L’intervention du premier ministre, mardi, illustre bien la difficulté pour le gouvernement de passer des messages clairs en ce qui a trait aux mesures sanitaires et aux consignes liées à la pandémie. On était tous conscients qu’il y avait des «si» dans l’annonce de la semaine dernière, avec ces quatre journées débloquées pour des rassemblements, entre le 24 et le 27 décembre. On nous avait dit que ces directives étaient sujettes à changement si la situation épidémiologique devait changer de façon significative.

Mais on ne peut pas dire que c’est la situation épidémiologique qui est responsable de la modulation apportée mardi. C’est plutôt, nous a dit le premier ministre, des précisions apportées par la Santé publique concernant les rassemblements d’au plus dix personnes. Un avis «plus clair», selon François Legault, selon lequel les Québécois devront se limiter à deux rassemblements au maximum à Noël, durant ces quatre jours où les rencontres seront permises.


« Le fameux contrat moral avait déjà des petits caractères. Ou alors on vient de lui greffer un addenda. »
Martin Francoeur

En fait, on s’est peut-être rendu compte, au gouvernement, que le déblocage de quatre jours pour permettre des rassemblements allait inévitablement être interprété comme étant une sorte de bar ouvert pour des partys et des soupers à répétition.
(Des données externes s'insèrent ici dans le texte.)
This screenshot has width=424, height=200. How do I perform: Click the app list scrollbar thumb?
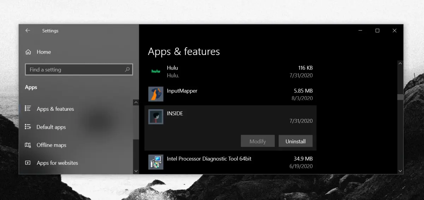click(x=400, y=97)

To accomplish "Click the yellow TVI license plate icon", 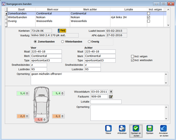I will 62,31.
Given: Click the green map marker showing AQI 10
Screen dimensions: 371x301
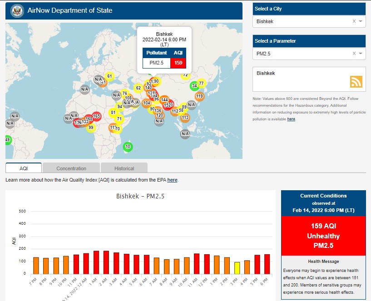Looking at the screenshot, I should coord(128,146).
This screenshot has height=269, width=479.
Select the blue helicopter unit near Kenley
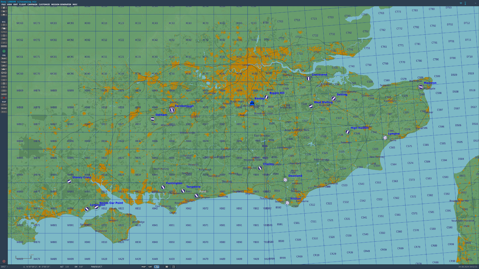tap(252, 103)
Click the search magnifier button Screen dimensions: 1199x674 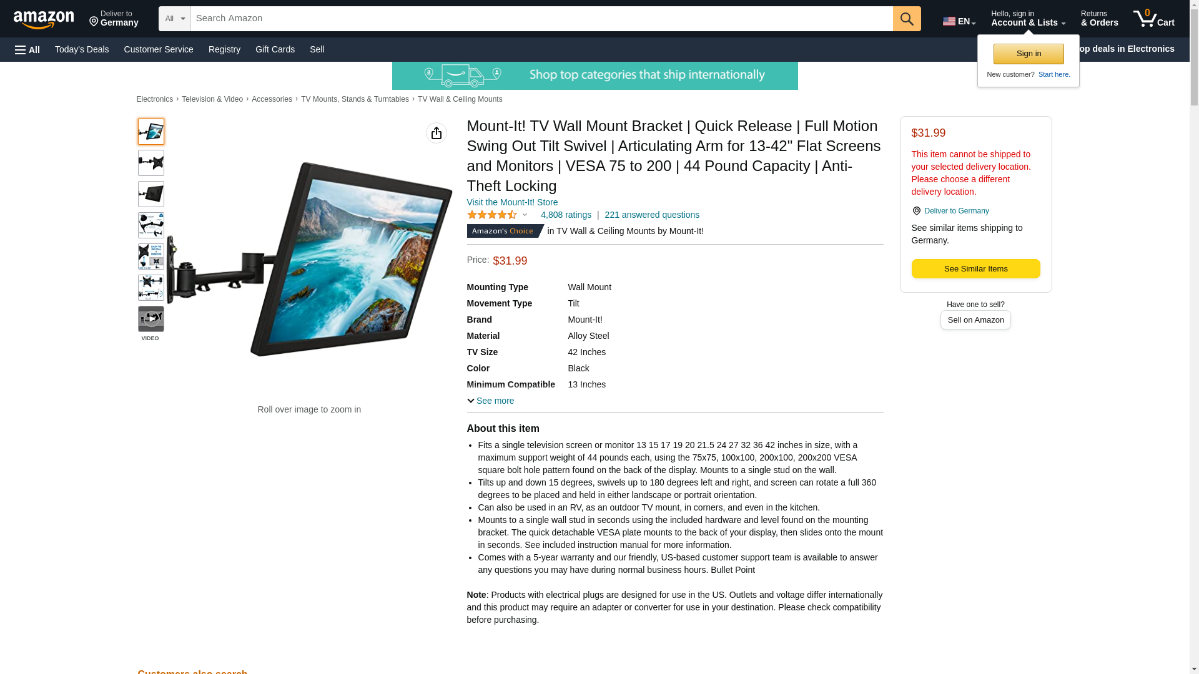[907, 19]
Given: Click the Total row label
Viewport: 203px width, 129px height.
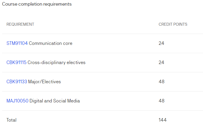Looking at the screenshot, I should pyautogui.click(x=11, y=120).
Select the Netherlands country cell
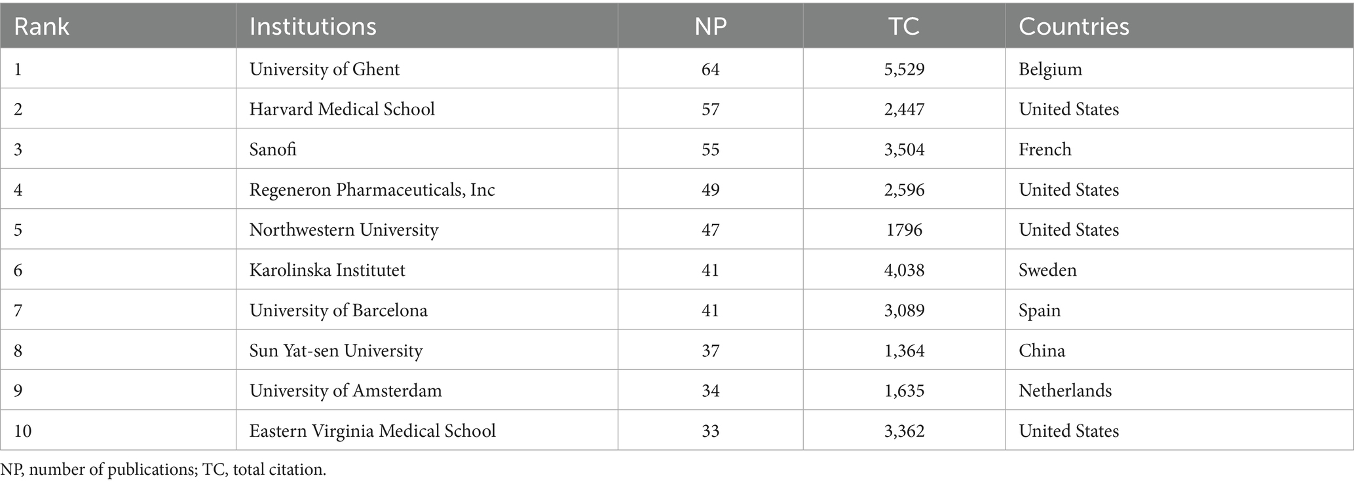1354x484 pixels. pyautogui.click(x=1065, y=390)
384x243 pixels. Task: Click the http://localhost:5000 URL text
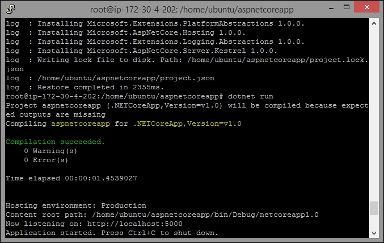134,224
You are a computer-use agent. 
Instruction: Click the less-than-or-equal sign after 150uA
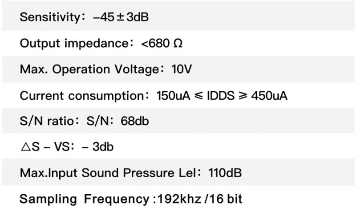pos(199,96)
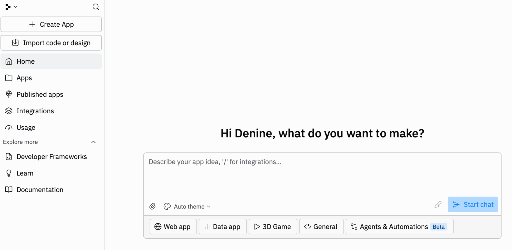Open the Usage gauge page
Viewport: 512px width, 250px height.
click(26, 127)
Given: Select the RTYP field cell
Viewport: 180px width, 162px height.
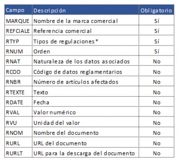Looking at the screenshot, I should [x=18, y=41].
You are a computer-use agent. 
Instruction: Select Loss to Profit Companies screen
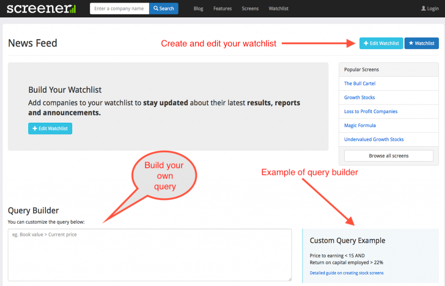tap(371, 111)
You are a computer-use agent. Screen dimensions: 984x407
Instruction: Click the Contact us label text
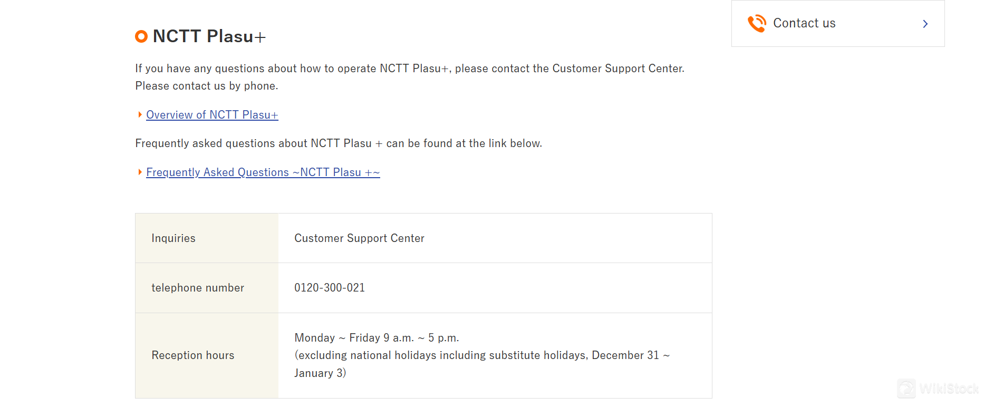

Or, on doit plutôt aujourd’hui recentrer le message: on recommande deux rassemblements maximum sur les quatre jours disponibles. Il ne s’agit pas, précise-t-on, d’une période pour fêter mais bien pour favoriser des retrouvailles en famille. Et on prend bien soin de rappeler qu’une période de confinement volontaire d’une semaine est souhaitable avant de se rassembler à dix personnes ou moins.
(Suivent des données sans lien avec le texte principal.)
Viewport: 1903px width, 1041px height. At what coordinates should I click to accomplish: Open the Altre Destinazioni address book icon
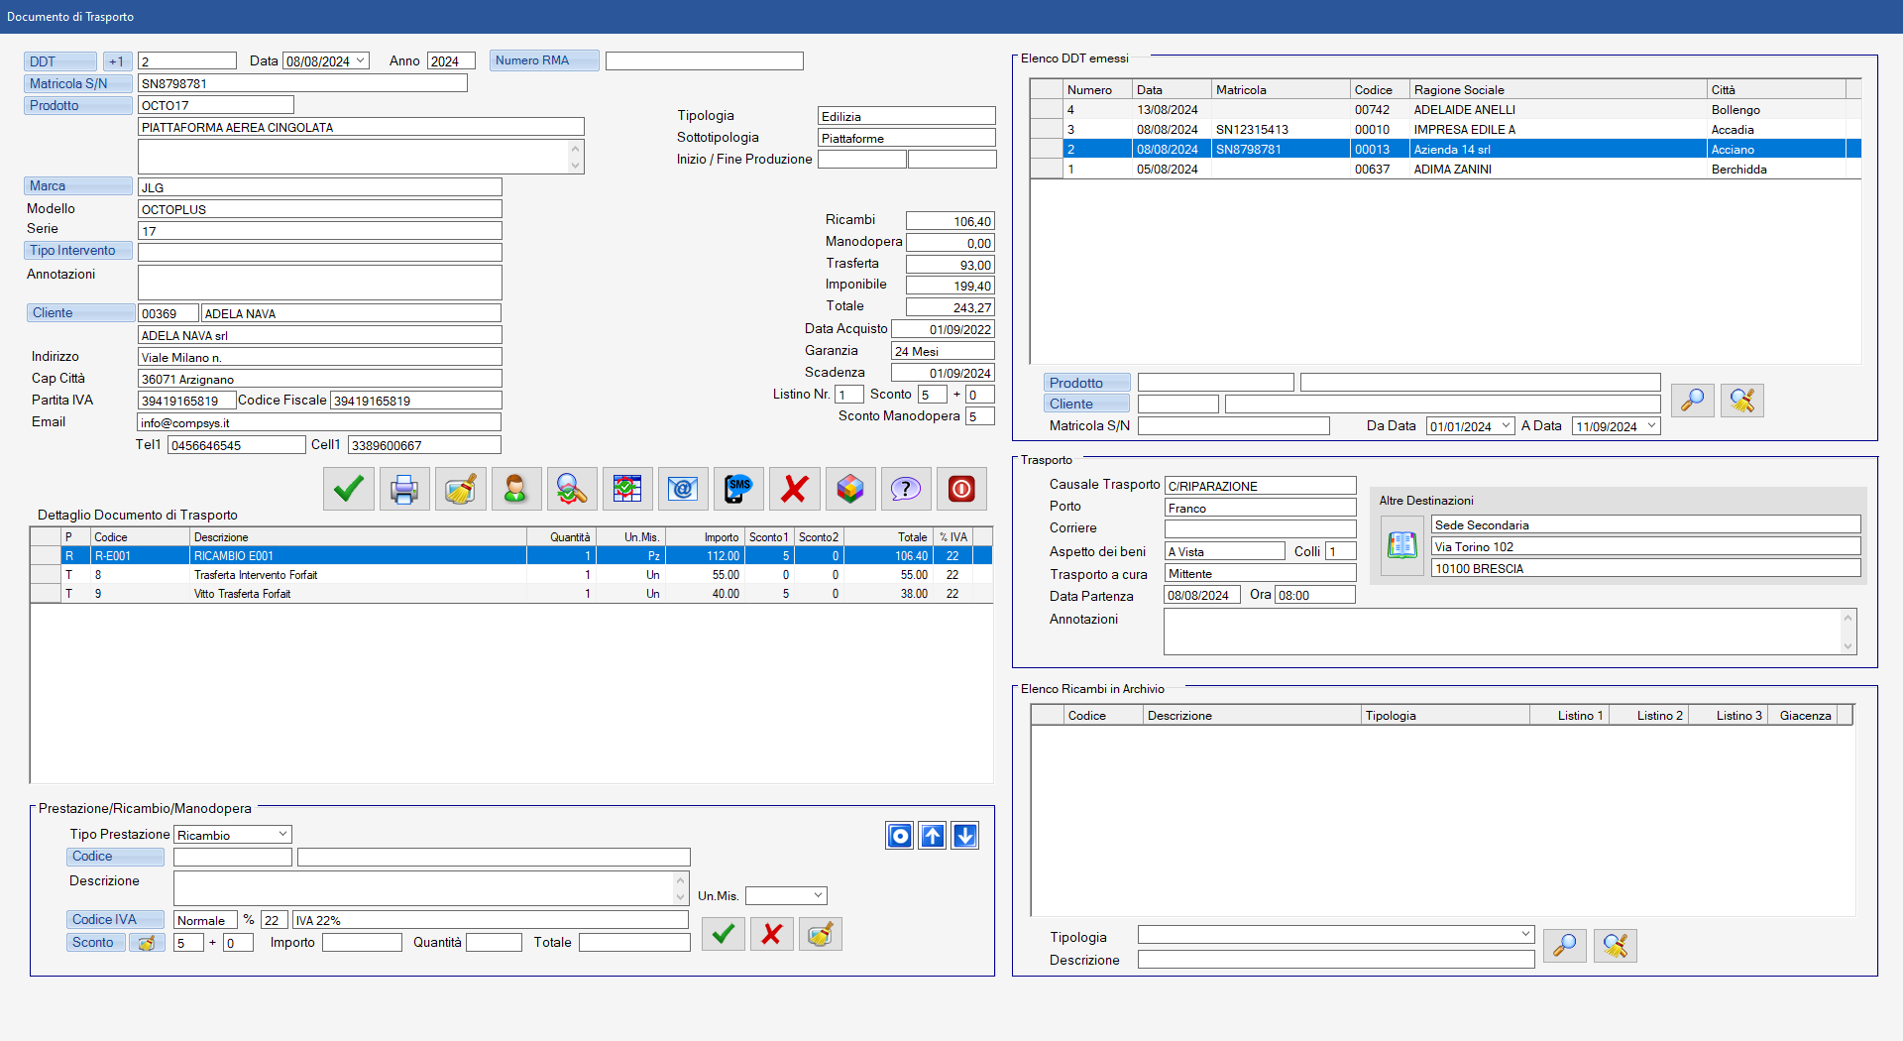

Tout cela n’est pas très compliqué, mais c’est l’accumulation de modifications et la superposition de règles sanitaires qui commencent à semer la confusion dans l’esprit de plusieurs. De plus, cette séance de «précision» du gouvernement Legault survient au lendemain de l’annonce des recommandations fédérales en ce qui a trait aux rassemblements de la période des Fêtes. Justin Trudeau, suivant les recommandations de Theresa Tam et Howard Njoo de l’Agence de Santé publique fédérale, adopte une approche résolument prudente, ce qui peut certainement ajouter à la confusion.

Avec le recul, on se dit qu’il aurait peut-être mieux valu, pour le gouvernement Legault, d’attendre un peu avant de dévoiler son plan pour les Fêtes. Et on se dit aussi qu’un meilleur arrimage avec le fédéral n’aurait certainement pas nui.

Et de toute façon, Noël est encore dans un mois. Tout peut très bien changer, même plus d’une fois, d’ici là. François Legault insistait sur le fait qu’il souhaitait voir le nombre de cas passer sous la barre des 1000 quotidiennement pour être parfaitement à l’aise avec l’autorisation de rassemblements.

Il faudra alors un autre message. Et sans doute encore plus de confusion.

Au fond, l’important est peut-être davantage d’aborder cette période avec la plus grande des prudences. Pour cela, il faut que chacun y mette du sien. C’est le principe d’un contrat moral. Mais qui dit contrat moral dit aussi absence de contrôle ou de mesures coercitives. Et alors plusieurs ont tendance à croire qu’ils peuvent sans crainte forcer la note en s’écartant, ne serait-ce que légèrement, des règles et des recommandations en vigueur. Et il suffit, malheureusement, de quelques délinquants pour renverser une tendance.